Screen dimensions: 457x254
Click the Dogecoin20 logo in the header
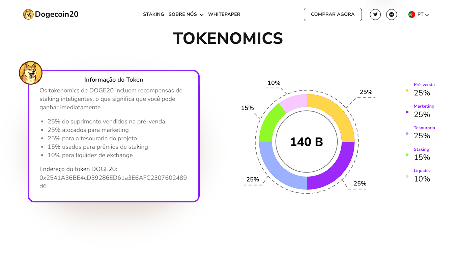coord(50,14)
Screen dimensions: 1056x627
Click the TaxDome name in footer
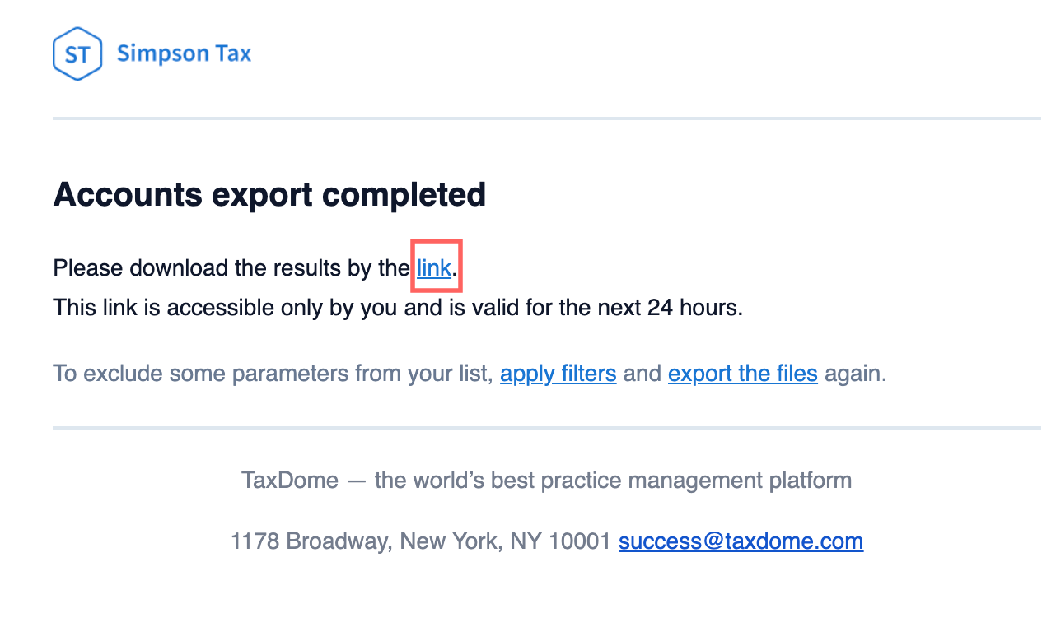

+-------+

● **PROBLEM**: Please output only the lines running from the one that holds "Screen dimensions: 1056x627" through the last line of the entries, both ends included, without any images.

● **RESULT**:
Screen dimensions: 1056x627
Click the TaxDome name in footer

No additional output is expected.